Supplied data.
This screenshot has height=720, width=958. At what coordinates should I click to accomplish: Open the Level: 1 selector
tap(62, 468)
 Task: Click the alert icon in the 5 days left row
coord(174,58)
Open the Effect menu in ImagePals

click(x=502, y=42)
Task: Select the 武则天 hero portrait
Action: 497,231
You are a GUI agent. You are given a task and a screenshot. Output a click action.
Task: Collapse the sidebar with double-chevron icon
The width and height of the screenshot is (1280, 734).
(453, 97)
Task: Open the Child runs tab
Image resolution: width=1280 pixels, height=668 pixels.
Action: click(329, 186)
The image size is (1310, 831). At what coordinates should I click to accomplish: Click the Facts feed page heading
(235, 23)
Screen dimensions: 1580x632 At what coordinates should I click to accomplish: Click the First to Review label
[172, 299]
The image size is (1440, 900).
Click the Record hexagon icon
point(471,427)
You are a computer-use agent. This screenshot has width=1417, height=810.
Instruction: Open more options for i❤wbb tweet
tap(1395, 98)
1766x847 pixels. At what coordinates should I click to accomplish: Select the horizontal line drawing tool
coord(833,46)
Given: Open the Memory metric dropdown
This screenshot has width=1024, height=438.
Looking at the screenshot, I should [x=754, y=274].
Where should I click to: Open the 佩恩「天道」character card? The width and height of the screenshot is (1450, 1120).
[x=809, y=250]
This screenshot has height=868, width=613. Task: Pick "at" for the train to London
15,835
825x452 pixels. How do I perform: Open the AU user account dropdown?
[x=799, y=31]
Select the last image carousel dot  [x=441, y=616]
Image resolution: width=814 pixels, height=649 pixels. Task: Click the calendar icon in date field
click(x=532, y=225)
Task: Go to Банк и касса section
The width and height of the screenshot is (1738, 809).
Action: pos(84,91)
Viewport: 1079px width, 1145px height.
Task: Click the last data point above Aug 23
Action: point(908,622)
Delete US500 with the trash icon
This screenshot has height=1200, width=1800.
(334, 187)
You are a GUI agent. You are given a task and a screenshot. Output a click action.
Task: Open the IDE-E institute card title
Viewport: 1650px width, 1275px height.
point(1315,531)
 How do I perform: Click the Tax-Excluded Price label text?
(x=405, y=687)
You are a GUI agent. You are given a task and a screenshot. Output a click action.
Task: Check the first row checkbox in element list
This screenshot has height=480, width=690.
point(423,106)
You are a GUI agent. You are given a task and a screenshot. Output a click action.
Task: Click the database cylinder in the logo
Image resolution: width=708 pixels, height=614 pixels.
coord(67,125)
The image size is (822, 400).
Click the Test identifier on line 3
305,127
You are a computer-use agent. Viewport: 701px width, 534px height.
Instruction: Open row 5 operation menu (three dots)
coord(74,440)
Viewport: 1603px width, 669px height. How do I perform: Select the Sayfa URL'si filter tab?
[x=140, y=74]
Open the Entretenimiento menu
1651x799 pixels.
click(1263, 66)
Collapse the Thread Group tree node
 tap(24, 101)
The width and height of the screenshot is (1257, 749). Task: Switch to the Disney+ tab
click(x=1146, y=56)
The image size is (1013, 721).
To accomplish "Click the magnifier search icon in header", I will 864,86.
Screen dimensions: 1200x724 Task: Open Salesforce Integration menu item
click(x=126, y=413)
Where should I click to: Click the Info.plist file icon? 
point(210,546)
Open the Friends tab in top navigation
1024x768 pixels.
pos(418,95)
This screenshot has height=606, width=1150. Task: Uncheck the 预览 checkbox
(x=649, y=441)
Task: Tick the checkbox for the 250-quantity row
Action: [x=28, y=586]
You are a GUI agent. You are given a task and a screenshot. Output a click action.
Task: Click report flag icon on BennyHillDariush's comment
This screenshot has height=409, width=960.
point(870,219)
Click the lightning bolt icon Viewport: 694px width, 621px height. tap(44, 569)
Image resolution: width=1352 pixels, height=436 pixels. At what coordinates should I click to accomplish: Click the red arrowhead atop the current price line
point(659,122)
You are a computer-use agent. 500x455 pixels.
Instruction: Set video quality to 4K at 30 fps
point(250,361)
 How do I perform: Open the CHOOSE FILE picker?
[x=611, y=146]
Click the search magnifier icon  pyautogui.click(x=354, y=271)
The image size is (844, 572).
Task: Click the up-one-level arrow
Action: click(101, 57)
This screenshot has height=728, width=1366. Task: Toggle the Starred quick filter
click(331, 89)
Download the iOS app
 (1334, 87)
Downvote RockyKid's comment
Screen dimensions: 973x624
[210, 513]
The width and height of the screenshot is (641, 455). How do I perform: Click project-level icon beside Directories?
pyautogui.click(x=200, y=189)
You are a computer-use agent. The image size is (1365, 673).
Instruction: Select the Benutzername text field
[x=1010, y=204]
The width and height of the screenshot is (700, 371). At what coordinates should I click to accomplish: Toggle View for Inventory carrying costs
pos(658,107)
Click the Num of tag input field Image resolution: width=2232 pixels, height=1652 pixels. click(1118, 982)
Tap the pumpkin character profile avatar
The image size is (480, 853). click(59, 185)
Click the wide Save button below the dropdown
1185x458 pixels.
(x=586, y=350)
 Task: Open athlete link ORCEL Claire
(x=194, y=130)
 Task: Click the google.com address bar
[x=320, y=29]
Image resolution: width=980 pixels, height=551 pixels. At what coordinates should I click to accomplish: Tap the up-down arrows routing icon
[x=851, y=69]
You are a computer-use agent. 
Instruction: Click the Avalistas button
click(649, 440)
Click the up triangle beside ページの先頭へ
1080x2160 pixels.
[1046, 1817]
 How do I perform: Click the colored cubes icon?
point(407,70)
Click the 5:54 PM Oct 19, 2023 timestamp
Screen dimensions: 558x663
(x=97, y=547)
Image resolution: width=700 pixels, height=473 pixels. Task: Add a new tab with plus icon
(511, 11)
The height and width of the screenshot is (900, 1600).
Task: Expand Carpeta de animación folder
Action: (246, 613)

What to produce. Reading through the material above, work out how many lines include "computer", then state that number alone.

Solution to the problem. 5